▸ **ABOUT THIS EXERCISE**:
Will you quote all of the entries, word for word?

Pixel coordinate grounding data
=====

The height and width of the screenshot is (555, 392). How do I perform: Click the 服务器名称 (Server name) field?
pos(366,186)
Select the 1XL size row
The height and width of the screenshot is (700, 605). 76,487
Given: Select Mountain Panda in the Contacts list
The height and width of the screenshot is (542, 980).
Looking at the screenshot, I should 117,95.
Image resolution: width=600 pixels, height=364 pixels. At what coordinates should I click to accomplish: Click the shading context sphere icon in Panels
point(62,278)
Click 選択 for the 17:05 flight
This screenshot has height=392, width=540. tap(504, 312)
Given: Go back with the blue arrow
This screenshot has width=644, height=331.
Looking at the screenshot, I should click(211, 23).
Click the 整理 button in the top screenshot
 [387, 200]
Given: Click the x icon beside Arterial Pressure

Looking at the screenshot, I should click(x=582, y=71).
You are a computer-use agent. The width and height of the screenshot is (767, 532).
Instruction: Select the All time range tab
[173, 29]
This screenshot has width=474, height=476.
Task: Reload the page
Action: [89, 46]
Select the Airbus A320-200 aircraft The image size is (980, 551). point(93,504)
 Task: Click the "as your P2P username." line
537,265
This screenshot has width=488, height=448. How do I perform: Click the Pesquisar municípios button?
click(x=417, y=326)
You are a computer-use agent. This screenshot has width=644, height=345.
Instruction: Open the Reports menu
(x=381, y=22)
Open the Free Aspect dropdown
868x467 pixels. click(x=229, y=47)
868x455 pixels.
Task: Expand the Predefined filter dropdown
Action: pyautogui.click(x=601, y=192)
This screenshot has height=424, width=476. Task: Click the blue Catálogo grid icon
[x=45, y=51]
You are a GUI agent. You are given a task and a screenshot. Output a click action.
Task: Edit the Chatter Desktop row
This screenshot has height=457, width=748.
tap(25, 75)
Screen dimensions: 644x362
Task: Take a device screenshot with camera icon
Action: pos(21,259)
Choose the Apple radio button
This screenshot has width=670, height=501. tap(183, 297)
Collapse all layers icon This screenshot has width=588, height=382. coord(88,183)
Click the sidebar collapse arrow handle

=====

▸ **SOLUTION**:
The height and width of the screenshot is (555, 392). How do I perform: Click the 服务器名称 (Server name) field?
pos(366,186)
Select the 1XL size row
The height and width of the screenshot is (700, 605). 76,487
Given: Select Mountain Panda in the Contacts list
The height and width of the screenshot is (542, 980).
Looking at the screenshot, I should 117,95.
Image resolution: width=600 pixels, height=364 pixels. At what coordinates should I click to accomplish: Click the shading context sphere icon in Panels
point(62,278)
Click 選択 for the 17:05 flight
This screenshot has height=392, width=540. tap(504, 312)
Given: Go back with the blue arrow
This screenshot has width=644, height=331.
Looking at the screenshot, I should click(211, 23).
Click the 整理 button in the top screenshot
 [387, 200]
Given: Click the x icon beside Arterial Pressure

Looking at the screenshot, I should click(x=582, y=71).
You are a computer-use agent. The width and height of the screenshot is (767, 532).
Instruction: Select the All time range tab
[173, 29]
This screenshot has width=474, height=476.
Task: Reload the page
Action: [89, 46]
Select the Airbus A320-200 aircraft The image size is (980, 551). point(93,504)
 Task: Click the "as your P2P username." line
537,265
This screenshot has width=488, height=448. How do I perform: Click the Pesquisar municípios button?
click(x=417, y=326)
You are a computer-use agent. This screenshot has width=644, height=345.
Instruction: Open the Reports menu
(x=381, y=22)
Open the Free Aspect dropdown
868x467 pixels. click(x=229, y=47)
868x455 pixels.
Task: Expand the Predefined filter dropdown
Action: pyautogui.click(x=601, y=192)
This screenshot has height=424, width=476. Task: Click the blue Catálogo grid icon
[x=45, y=51]
You are a GUI agent. You are given a task and a screenshot. Output a click action.
Task: Edit the Chatter Desktop row
This screenshot has height=457, width=748.
tap(25, 75)
Screen dimensions: 644x362
Task: Take a device screenshot with camera icon
Action: pos(21,259)
Choose the Apple radio button
This screenshot has width=670, height=501. tap(183, 297)
Collapse all layers icon This screenshot has width=588, height=382. coord(88,183)
Click the sidebar collapse arrow handle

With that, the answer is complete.